> **GIVEN RECORDS**:
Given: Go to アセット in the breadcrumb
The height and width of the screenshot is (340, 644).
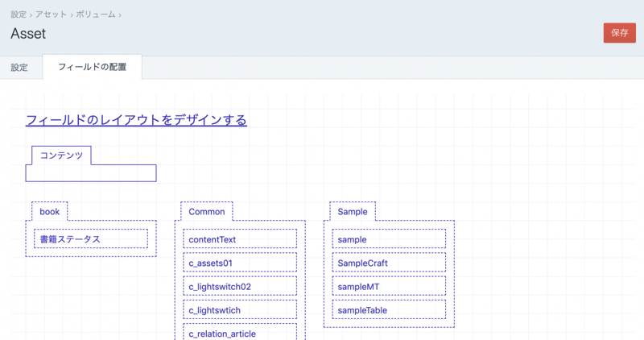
...
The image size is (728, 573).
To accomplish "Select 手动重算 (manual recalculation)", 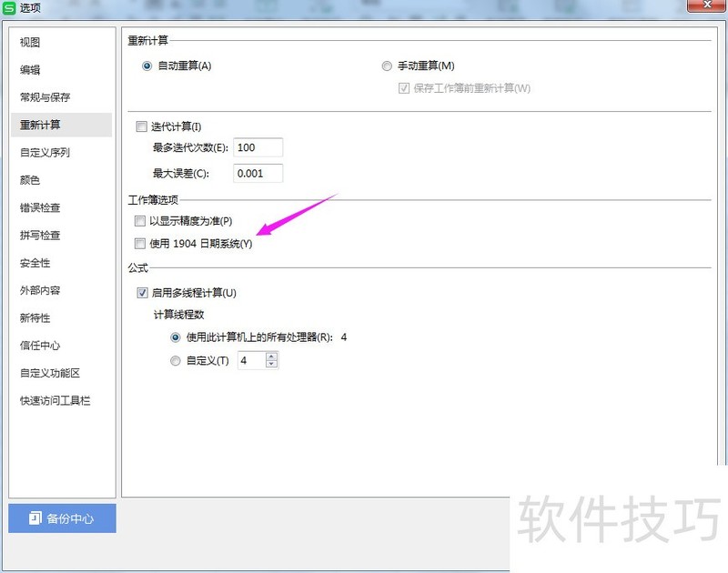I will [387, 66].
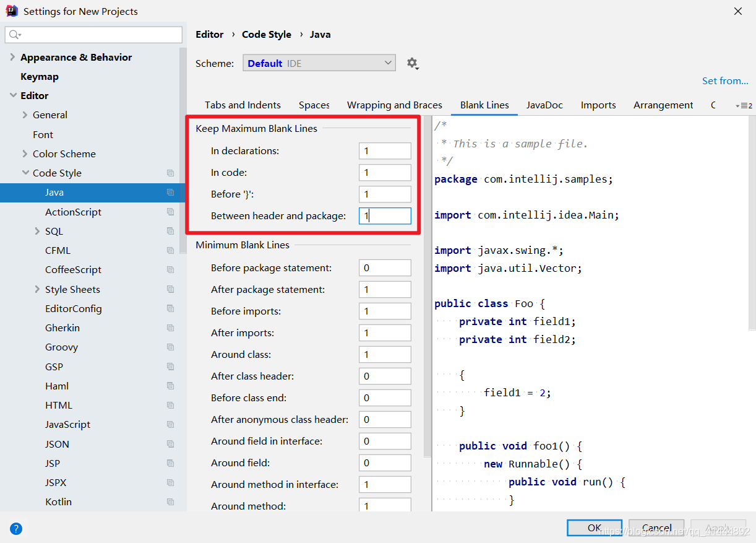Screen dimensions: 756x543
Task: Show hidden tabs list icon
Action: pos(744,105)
---
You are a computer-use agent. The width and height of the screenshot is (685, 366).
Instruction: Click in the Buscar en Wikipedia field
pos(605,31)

> **ABOUT THIS EXERCISE**: If a line in the records above contains the word "height", count it, then give the total and nothing else.

> **SOLUTION FOR THIS EXERCISE**: 2